US President Donald Trump told former FBI Director James Comey to back off from a probe into former national security adviser Michael Flynn, Mr Comey has revealed in a new statement.
In the written statement - posted online - Mr Comey said Mr Trump told him: "I need loyalty. I expect loyalty."
Mr Comey, who will testify in person to the Senate Intelligence Committee tomorrow, will use his opening statement to recount a dinner he had with Mr Trump on 27 January, a week after the president took office, according to a copy of the statement posted on the Senate panel's website.
'It sounds like a script from The Sopranos' - US correspondent Simon Marks
Mr Comey said that during the dinner Mr Trump asked him if he wanted to stay on as Federal Bureau of Investigation director.

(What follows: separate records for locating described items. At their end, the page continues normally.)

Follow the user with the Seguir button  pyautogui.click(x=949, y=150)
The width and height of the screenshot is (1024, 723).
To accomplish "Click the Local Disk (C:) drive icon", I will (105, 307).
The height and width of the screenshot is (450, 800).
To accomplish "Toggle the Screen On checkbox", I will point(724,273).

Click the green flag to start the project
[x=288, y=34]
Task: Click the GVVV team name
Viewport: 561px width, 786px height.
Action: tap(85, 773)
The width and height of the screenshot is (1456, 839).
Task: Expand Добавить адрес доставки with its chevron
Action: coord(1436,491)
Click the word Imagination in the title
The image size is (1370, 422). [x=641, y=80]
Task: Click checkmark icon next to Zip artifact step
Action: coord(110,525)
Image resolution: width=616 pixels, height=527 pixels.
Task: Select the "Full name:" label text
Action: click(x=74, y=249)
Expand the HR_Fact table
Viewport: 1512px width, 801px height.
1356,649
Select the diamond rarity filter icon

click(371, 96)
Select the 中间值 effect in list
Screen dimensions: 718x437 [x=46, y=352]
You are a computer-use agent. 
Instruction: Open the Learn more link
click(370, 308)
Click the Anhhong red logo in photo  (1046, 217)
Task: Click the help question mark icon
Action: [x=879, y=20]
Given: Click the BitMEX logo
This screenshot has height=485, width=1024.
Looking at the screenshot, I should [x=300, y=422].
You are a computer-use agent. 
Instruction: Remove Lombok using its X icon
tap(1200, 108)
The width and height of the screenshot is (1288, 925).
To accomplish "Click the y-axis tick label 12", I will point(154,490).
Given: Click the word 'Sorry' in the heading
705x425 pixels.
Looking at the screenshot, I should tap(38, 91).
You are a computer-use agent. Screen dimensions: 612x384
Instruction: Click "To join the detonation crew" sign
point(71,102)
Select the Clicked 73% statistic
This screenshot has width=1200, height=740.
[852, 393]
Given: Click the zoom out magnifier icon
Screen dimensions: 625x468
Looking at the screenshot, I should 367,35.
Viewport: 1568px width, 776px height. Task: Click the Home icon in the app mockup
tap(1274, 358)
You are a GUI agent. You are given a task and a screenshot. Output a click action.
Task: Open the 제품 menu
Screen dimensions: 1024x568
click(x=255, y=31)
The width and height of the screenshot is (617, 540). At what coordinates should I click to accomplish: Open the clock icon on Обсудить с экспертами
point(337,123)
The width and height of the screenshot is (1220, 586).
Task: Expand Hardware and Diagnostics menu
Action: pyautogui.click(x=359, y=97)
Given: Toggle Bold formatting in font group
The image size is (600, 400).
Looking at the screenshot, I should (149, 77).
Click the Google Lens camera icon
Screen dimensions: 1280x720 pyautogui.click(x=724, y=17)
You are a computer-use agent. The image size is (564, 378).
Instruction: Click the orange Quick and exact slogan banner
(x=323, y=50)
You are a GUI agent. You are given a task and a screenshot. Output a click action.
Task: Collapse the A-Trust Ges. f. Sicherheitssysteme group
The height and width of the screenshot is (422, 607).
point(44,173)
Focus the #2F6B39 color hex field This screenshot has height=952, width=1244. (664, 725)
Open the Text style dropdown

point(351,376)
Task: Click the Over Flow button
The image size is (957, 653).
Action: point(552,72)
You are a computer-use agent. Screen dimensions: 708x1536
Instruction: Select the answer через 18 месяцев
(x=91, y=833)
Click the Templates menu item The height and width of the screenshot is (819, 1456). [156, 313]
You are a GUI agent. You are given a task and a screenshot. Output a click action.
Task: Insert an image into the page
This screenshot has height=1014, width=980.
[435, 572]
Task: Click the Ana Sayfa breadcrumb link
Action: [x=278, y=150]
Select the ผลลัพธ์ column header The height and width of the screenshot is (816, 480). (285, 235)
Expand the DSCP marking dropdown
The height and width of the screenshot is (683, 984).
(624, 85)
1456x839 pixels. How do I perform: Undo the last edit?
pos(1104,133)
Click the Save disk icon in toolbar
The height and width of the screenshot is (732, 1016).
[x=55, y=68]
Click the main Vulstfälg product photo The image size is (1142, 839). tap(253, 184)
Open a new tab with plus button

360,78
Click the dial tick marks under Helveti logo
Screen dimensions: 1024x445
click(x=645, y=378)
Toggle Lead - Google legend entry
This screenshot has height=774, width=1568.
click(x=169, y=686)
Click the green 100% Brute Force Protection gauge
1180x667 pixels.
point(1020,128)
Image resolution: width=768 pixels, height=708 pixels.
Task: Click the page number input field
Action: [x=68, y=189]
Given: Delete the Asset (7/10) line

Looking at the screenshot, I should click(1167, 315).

Mr Comey said he became concerned that Mr Trump was trying to create "some sort of patronage relationship."
In the statement, Mr Comey added: "That concerned me greatly, given the FBI's traditionally independent status in the executive branch."
Read the full statement online here.
A matter of intelligence
Meanwhile, US Senators have angrily confronted top intelligence officials at a congressional hearing who refused to discuss whether Mr Trump had pressured them to intervene in an FBI probe into Russia and the 2016 election.
Both National Security Agency (NSA) director Admiral Mike Rogers and the Director of National Intelligence, Dan Coats, told the Senate Intelligence Committee they believed their conversations with the president were confidential.
Several exasperated senators pressed the officials on why they would not answer questions.
Admiral Rogers said he had never been directed to do anything illegal, immoral or inappropriate during his time as NSA director, while Mr Coats said he had never felt pressured to intervene in the shaping of intelligence.